THE TASK = Can you transcribe the material from the line containing "Locate an element" through the line containing "x-tick-label-2021: 2021 is", both included, leaving the pictures out?

SOURCE MATERIAL =
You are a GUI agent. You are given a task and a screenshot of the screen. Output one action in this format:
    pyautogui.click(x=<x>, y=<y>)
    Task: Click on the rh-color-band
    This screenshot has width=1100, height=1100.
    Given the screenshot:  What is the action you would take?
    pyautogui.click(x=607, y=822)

==

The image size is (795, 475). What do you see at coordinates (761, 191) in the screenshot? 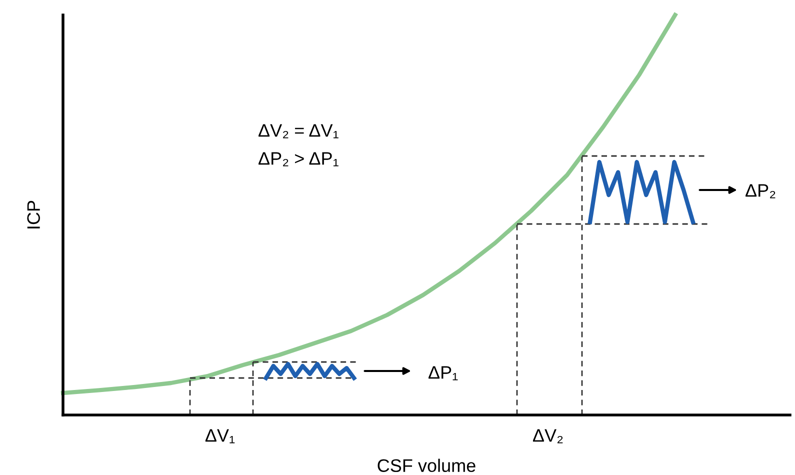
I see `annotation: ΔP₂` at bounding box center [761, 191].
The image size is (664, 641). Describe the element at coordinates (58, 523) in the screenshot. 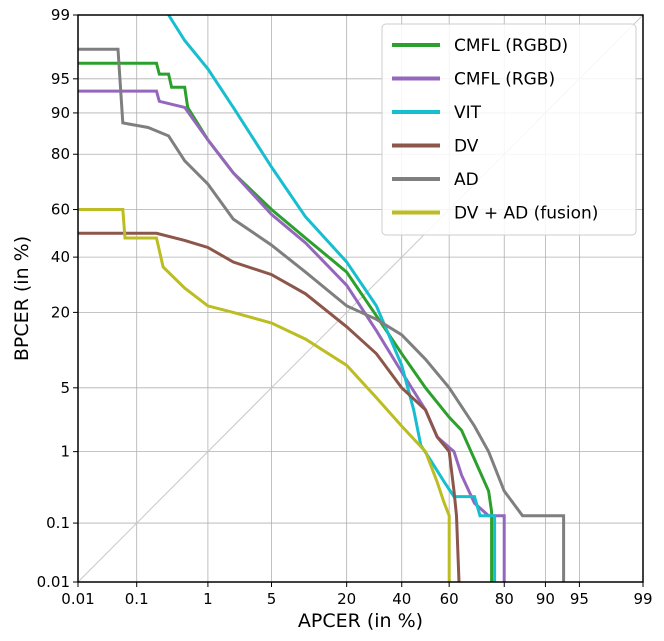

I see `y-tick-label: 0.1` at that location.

==

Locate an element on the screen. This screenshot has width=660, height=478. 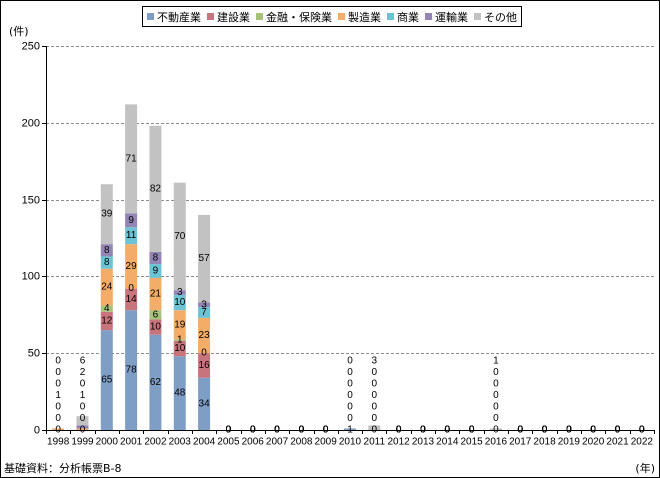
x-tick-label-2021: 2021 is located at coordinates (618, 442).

TASK OUTPUT =
Locate an element on the screen. This screenshot has width=660, height=478. 
x-tick-label-2021: 2021 is located at coordinates (618, 442).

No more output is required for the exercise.